▸ Список заданий
a – Сколько пистолетов принадлежало Маяковскому, согласно цитируемому отрывку?
b – Продолжите заметки о Блоке, Белом и Маяковском после их последней фразы.

▸ Цитируемый отрывок
-.-.-

Из кухни несло щаным духом.”

                ***
“Чёрная Дама” в сонетах Шекспира - не Любовь ли Дмитриевна у Блока и Белого? Именно такой её видели А.Ахматова: “Бегемотиха”, и З. Гиппиус - “Блочиха” Так за глаза называли они Л.Д.Менделееву.

                ***
    Дочь подарила мне керосиновую лампу. Долго искал, чем её заправить - керосину нынче не достать.

                ***
        Носовиха мощёная жёлтыми, лобастыми булыжниками.

                ***
         В качестве защиты в случае нападения или другой какой-нибудь опасности в кармане А.Б. носил свисток. Хранится в музее.
Маяковскому принадлежали 5 пистолетов. Он боялся воров и убийц (фобия), поэтому один из пистолетов был всегда при нём.

   

                ***
     Отец А.Б., математик Николай Бугаев, женился на пропорциях лба, носа и рта у Шурика, - так звали дома Александру Дмитриевну, маму А.Б. Она была необыкновенно красива.

-.-.-

▸ Показанные записи
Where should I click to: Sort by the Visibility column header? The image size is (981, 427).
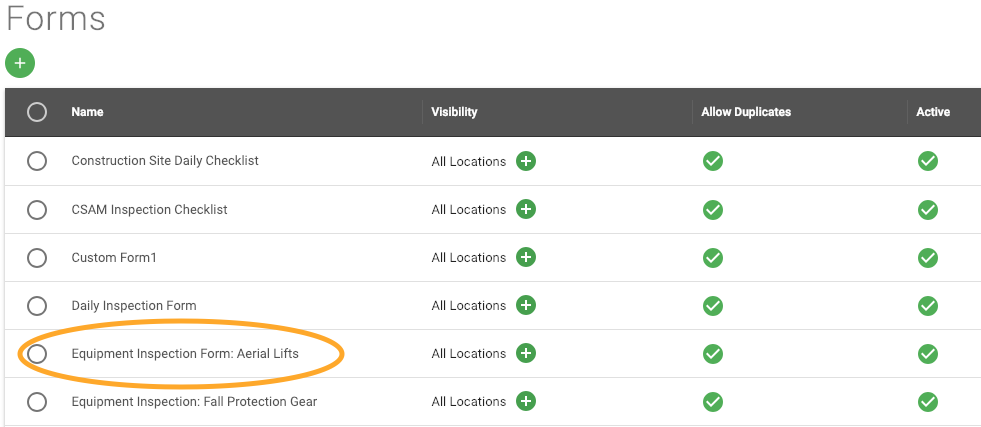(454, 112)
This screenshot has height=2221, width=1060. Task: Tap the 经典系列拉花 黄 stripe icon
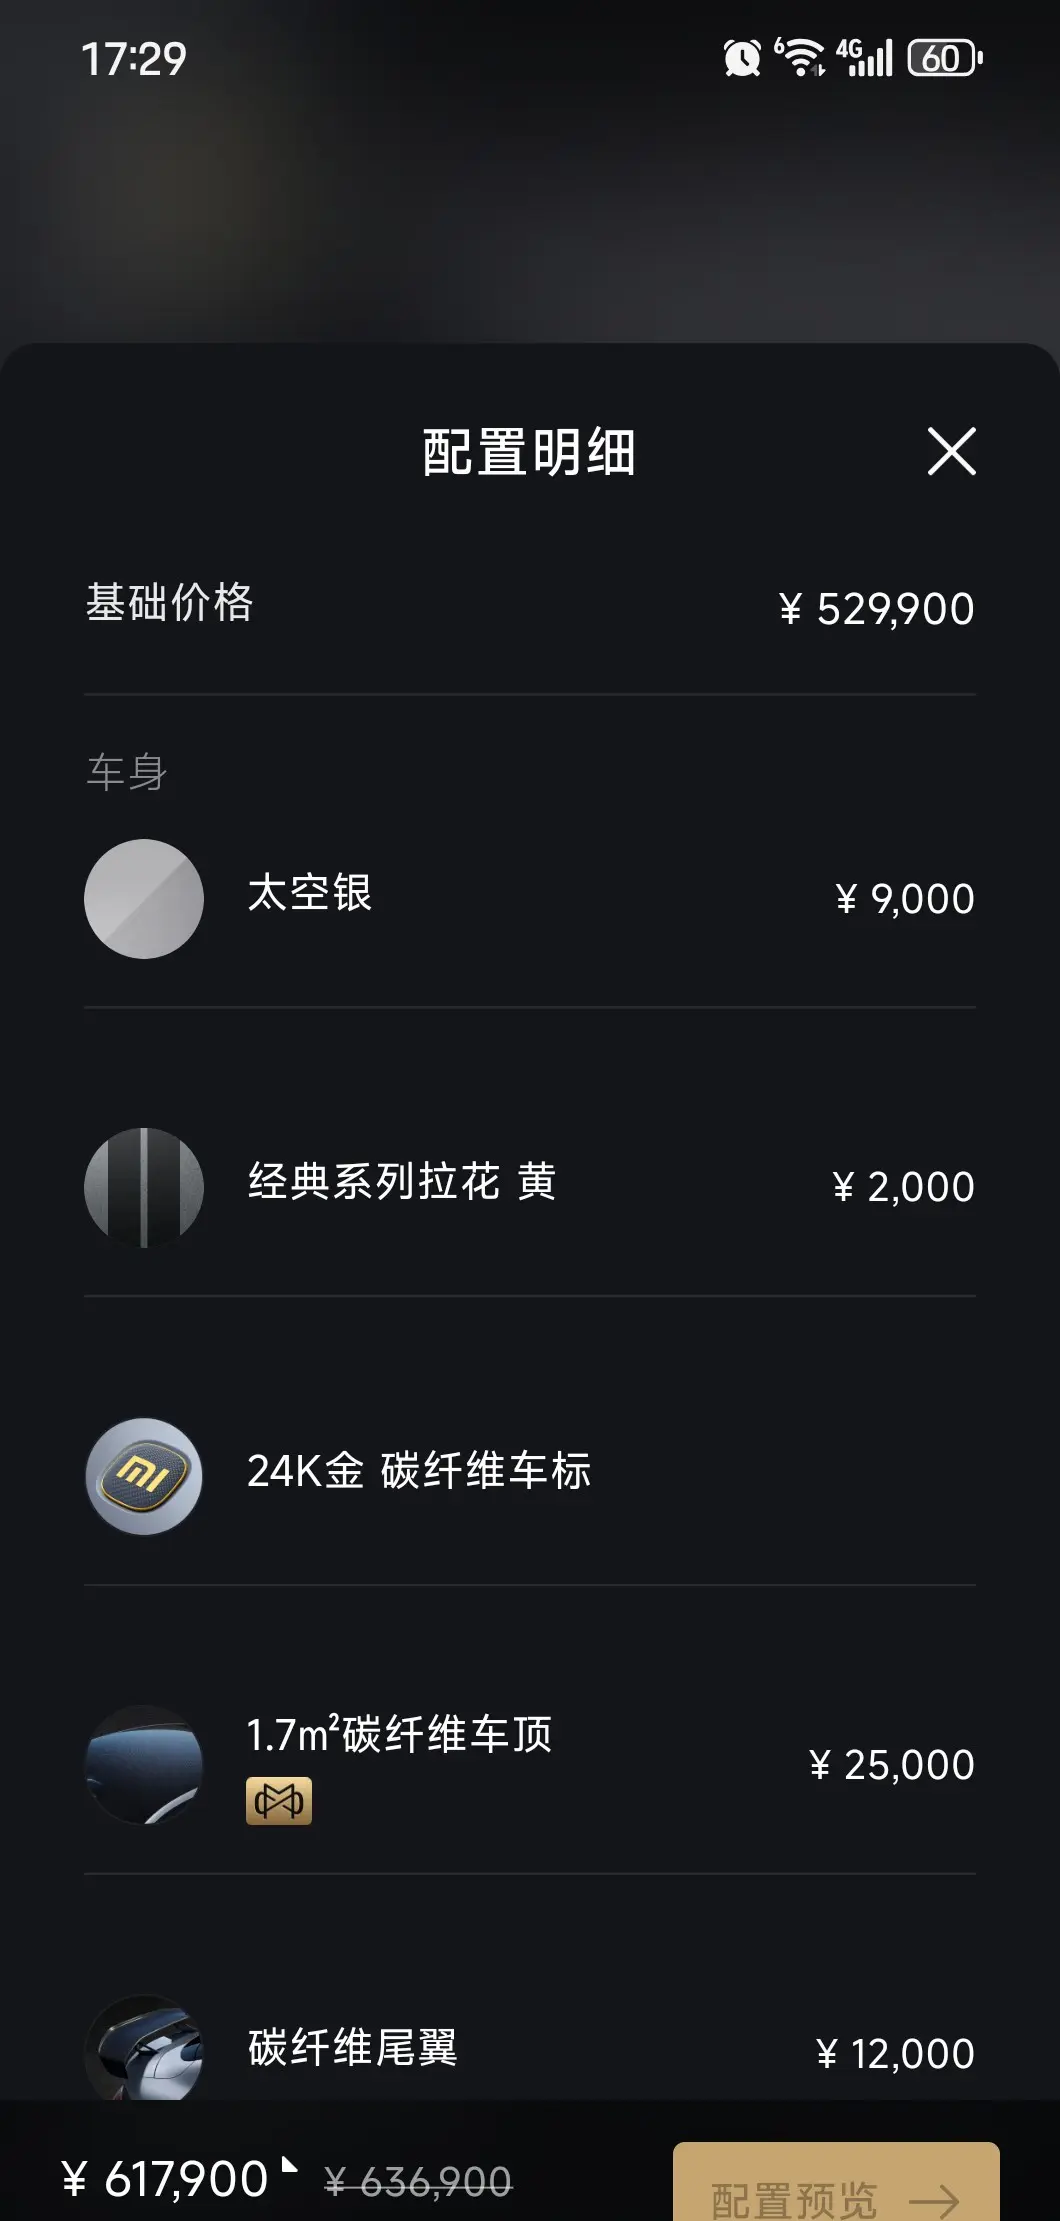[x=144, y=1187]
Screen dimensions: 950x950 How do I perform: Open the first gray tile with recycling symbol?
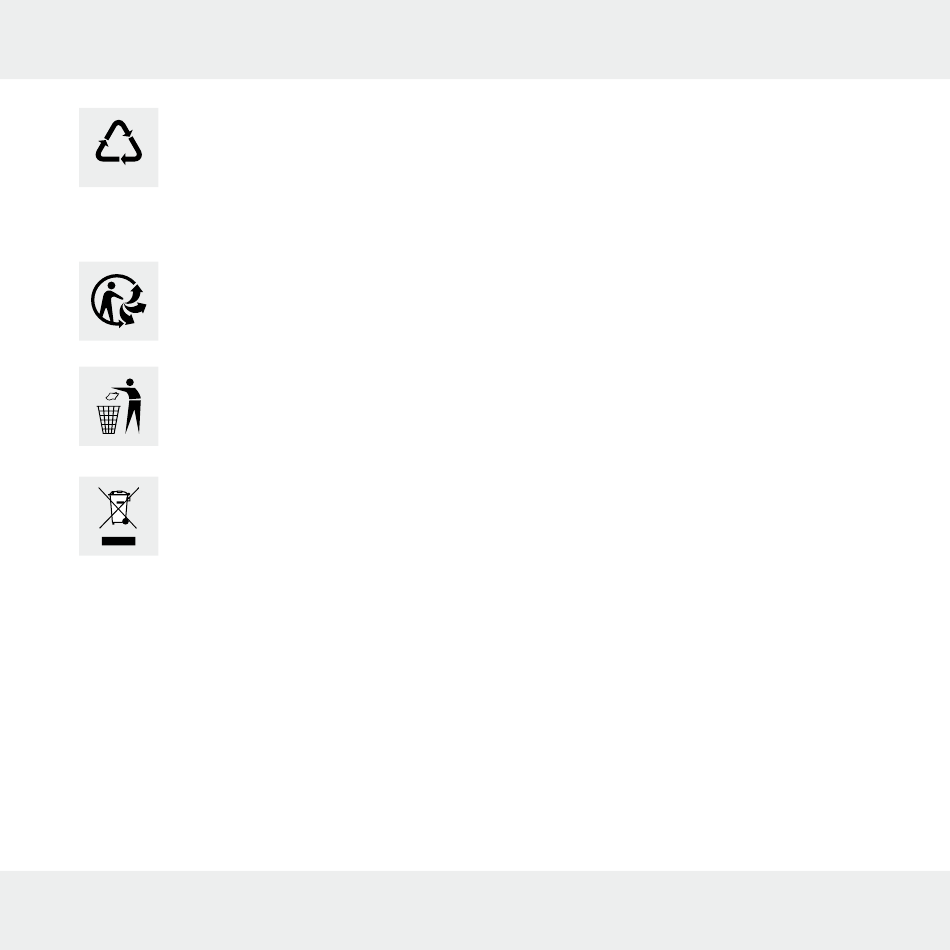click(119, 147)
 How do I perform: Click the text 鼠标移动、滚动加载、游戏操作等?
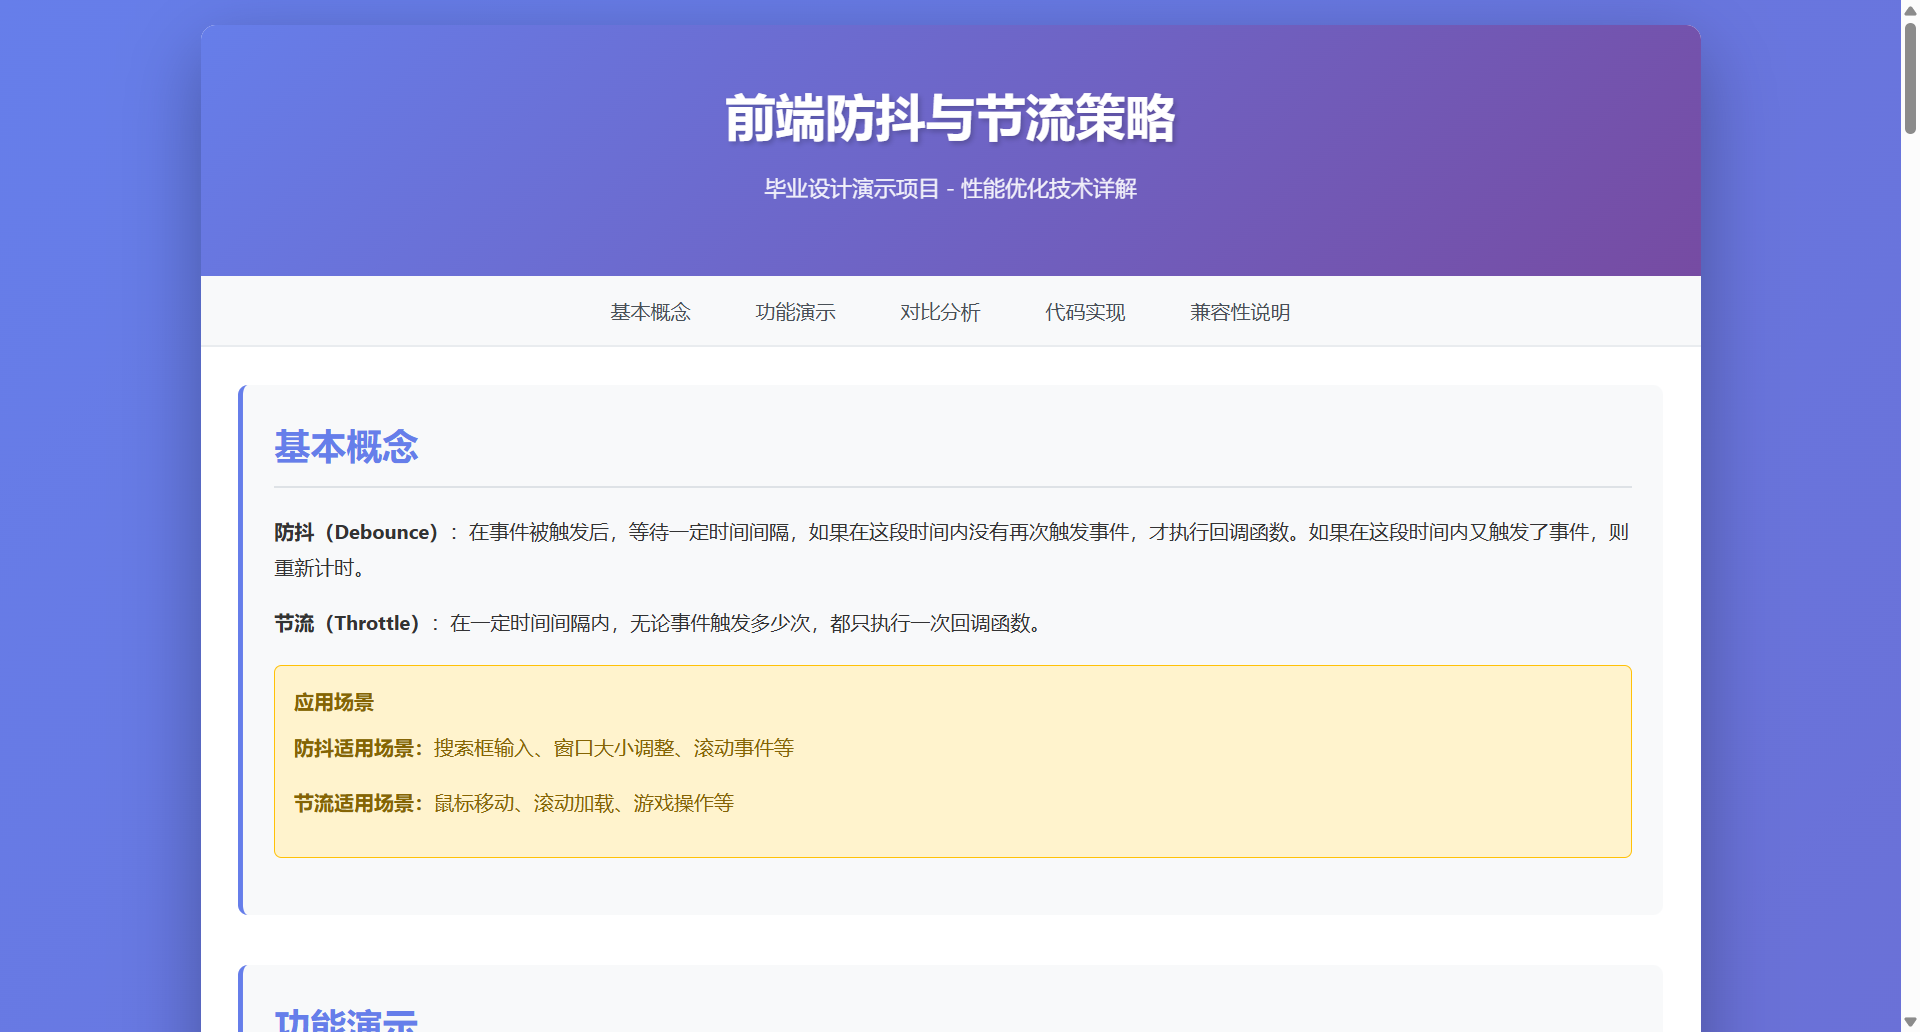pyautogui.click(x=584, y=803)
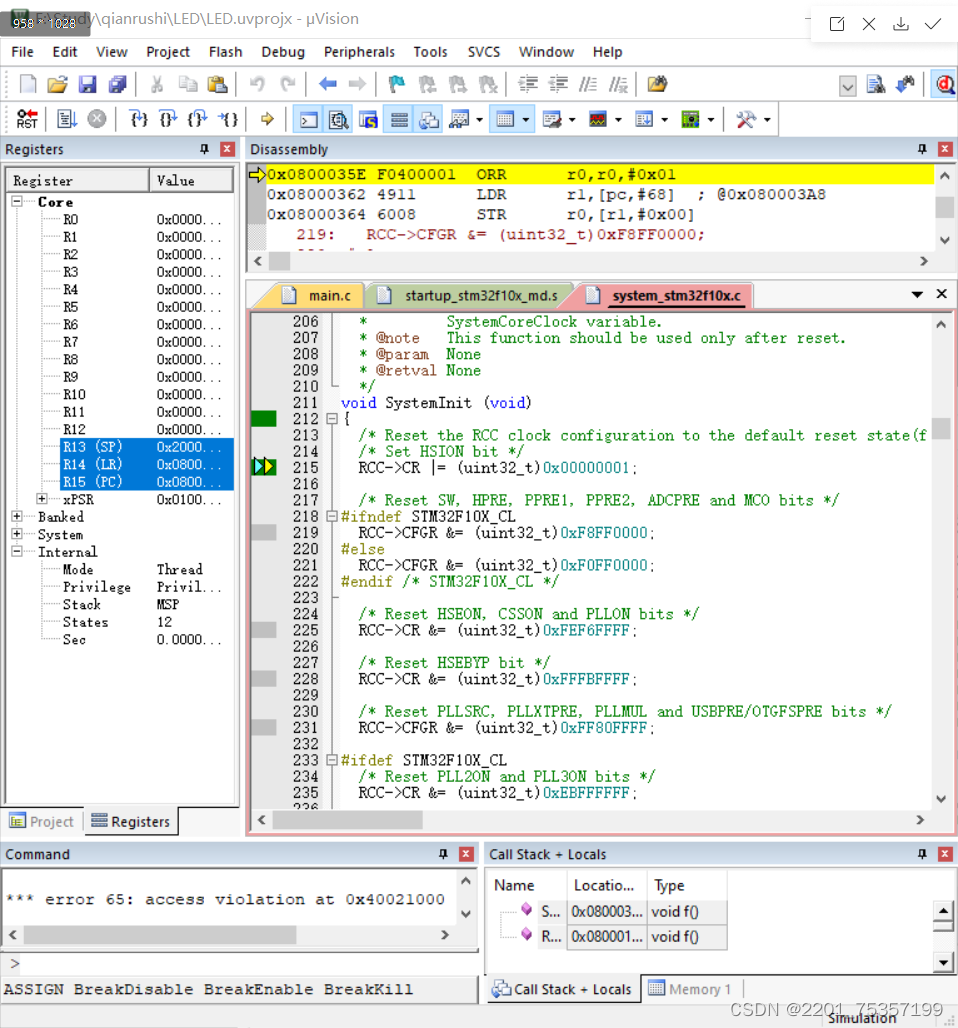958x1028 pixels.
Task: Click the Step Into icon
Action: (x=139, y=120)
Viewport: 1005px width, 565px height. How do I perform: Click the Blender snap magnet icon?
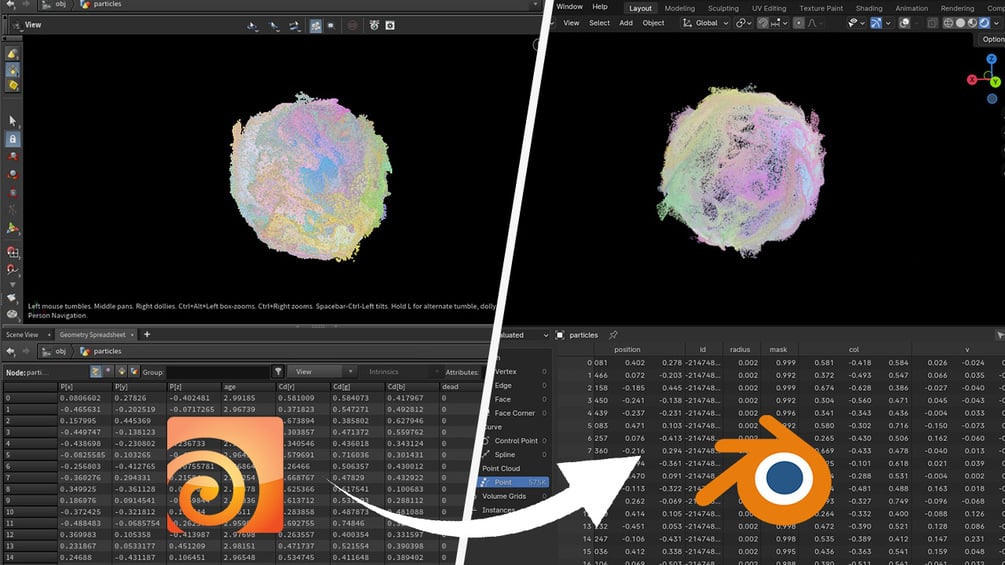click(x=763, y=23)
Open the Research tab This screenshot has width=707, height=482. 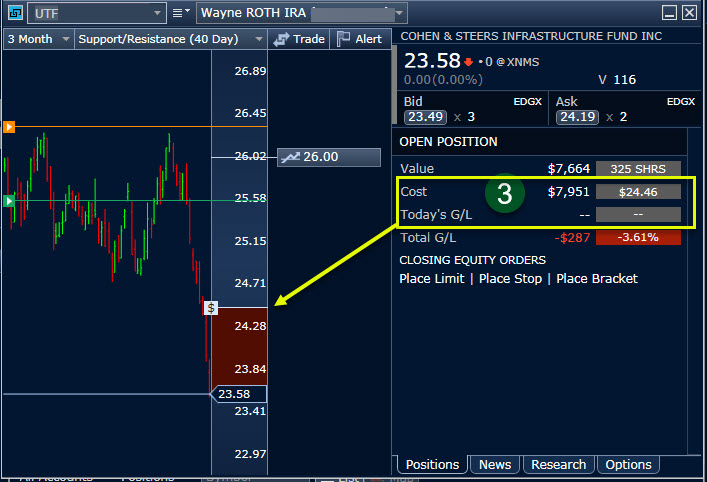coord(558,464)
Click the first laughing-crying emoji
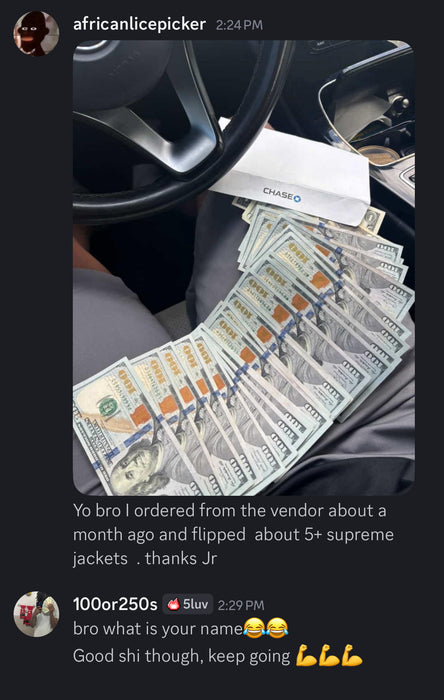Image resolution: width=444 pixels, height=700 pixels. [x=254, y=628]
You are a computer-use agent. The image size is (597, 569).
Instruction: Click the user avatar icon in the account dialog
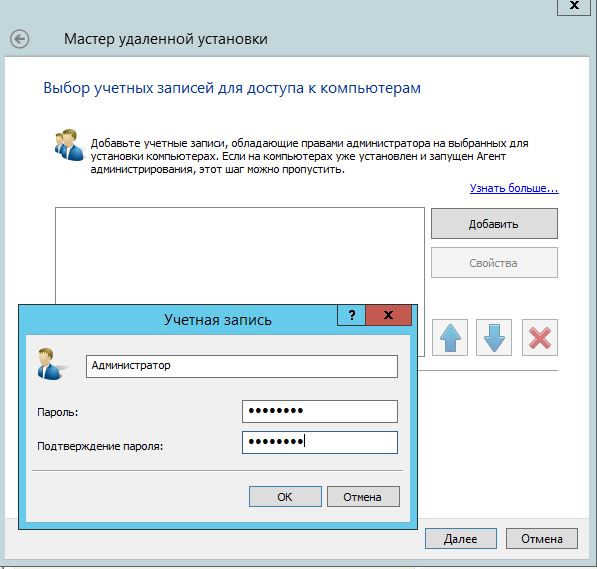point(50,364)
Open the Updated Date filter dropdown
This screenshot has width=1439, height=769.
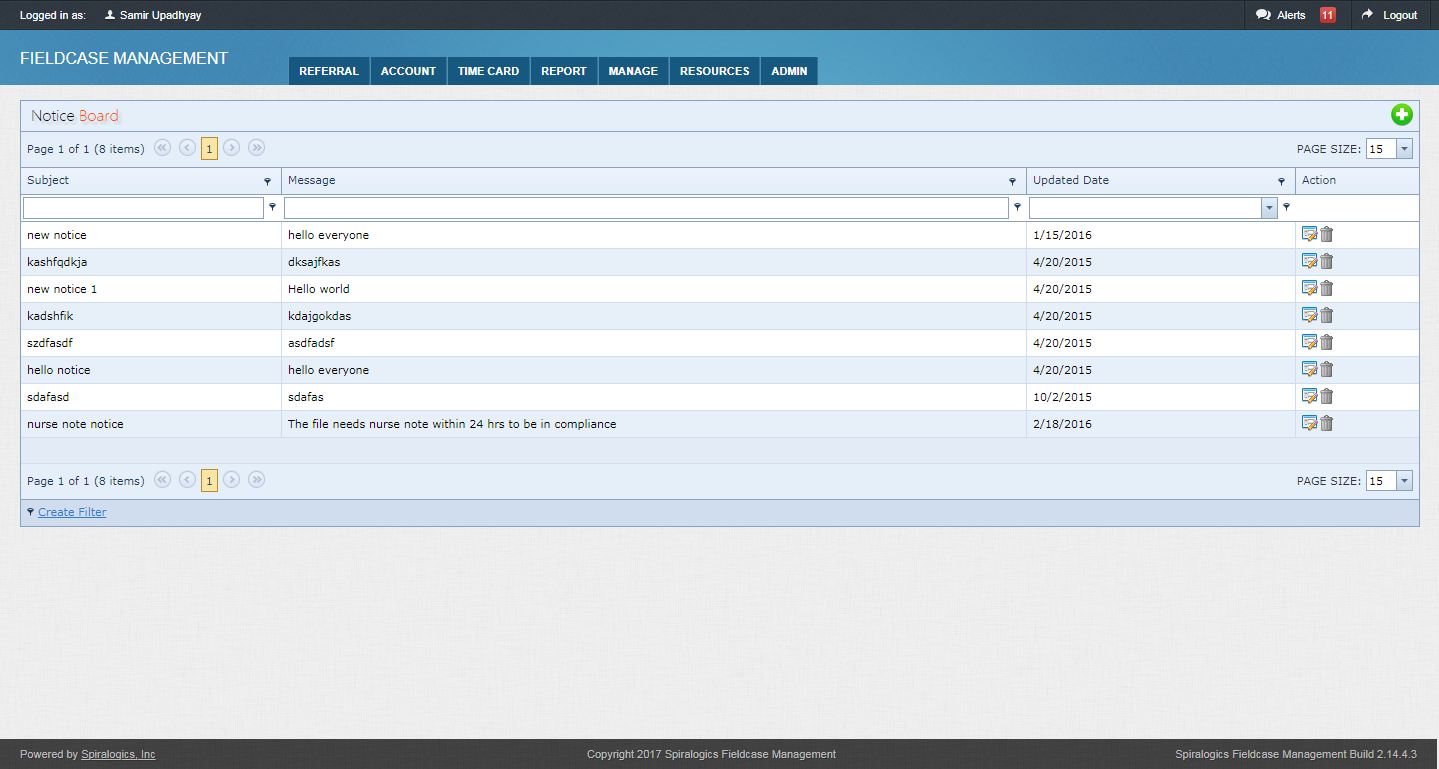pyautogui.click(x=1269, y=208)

-.-.-

▸ Ваши ответы
a – Пять.

b –
                ***
В ноябре 1901 г. маме А.Б. предложили делать операцию. А.Б. в течение нескольких часов молился Серафиму Саровскому. Операцию отменили в связи с улучшением здоровья.

   На  листе бумаги с этой записью чуть ниже рукою же М.П  написано стихотворение. Вот оно:
                “Чувство   Серафима”
                (по Андрею Белому)
               
                Поле, дальняя дорога,
                Сеет дождь из серых туч,
                Мне пройти ещё немного -
                Предпоследнюю версту…

                Храм вдали уже белеет,
                Ввысь взметая купола,
                Вижу я: теперь успею,
                И Душа моя светла!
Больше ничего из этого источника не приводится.